[TYPES] An efficient program for the function (mod 3) in type theories

Yong Luo Y.Luo at kent.ac.uk
Mon Nov 27 07:55:20 EST 2006


Hi Conor,

Thank you.

Sent: Thursday, November 23, 2006 8:42 AM
Subject: Re: [TYPES] An efficient program for the function (mod 3) in type
theories


> Hi Yong
>
> Yong Luo wrote:
> > [ The Types Forum,
http://lists.seas.upenn.edu/mailman/listinfo/types-list ]
> >
> > Dear all,
> >
> > I am looking for an efficient program of the following function in the
> > Martin-Lof's type theory or UTT.
> >
>
> As well you know, I wrote a program which will spit out the program you
> want, given (more or less) the program you've written.
>
> > f :: Nat -> Nat
> >
> > f (zero) = zero
> > f (succ(zero)) = succ(zero)
> > f (succ(succ(zero))) =  succ(succ(zero))
> > f (succ(succ(succ(x)))) = f (x)
> >
>
> > In the Martin-Lof's type theory or UTT, every function is defined by
> > eliminators of inductive data types. I would like to know whether it is
> > possible to have an efficient program for the function f.
> >
>
> Yes it is. The pattern matching equations hold computationally for the
> UTT programs which the translation spits out.

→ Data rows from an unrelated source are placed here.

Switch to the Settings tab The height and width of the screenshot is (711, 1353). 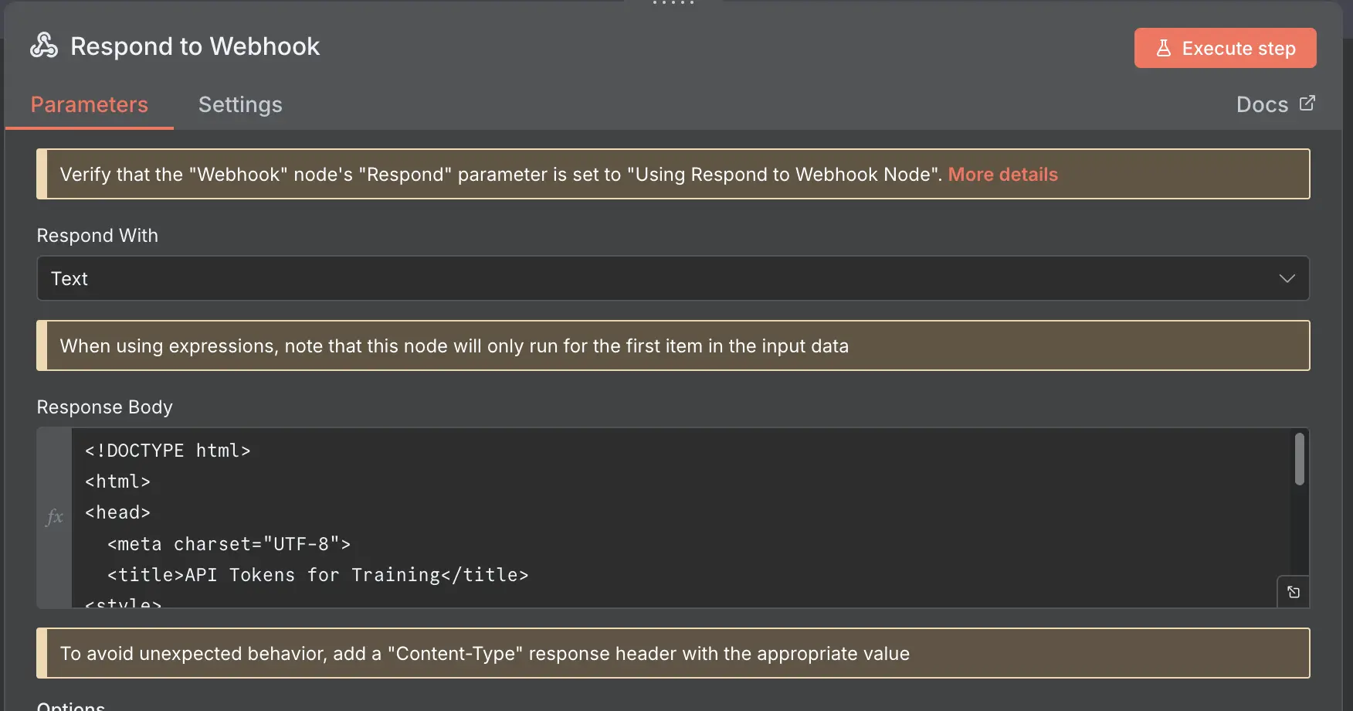point(240,104)
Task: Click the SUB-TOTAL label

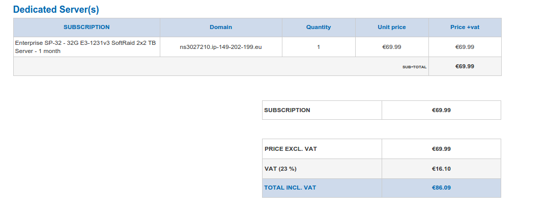Action: (x=414, y=67)
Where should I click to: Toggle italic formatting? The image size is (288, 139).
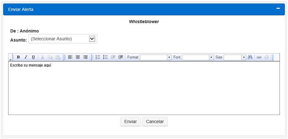pyautogui.click(x=26, y=57)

Given a suitable reduction
> strategy (ie, one designed to exploit this property of the translation),
> you get a constant factor blowup in the number of steps, ie a larger
> number of smaller steps.
>
> Hope this helps

There is no doult that the function "mod 3" can be defined in the UTT, for
example, by using pairs or similar things. My question is: what is the most
efficient program in the UTT for this function?  I would also like to know
how many reduction steps for f(100), roughly?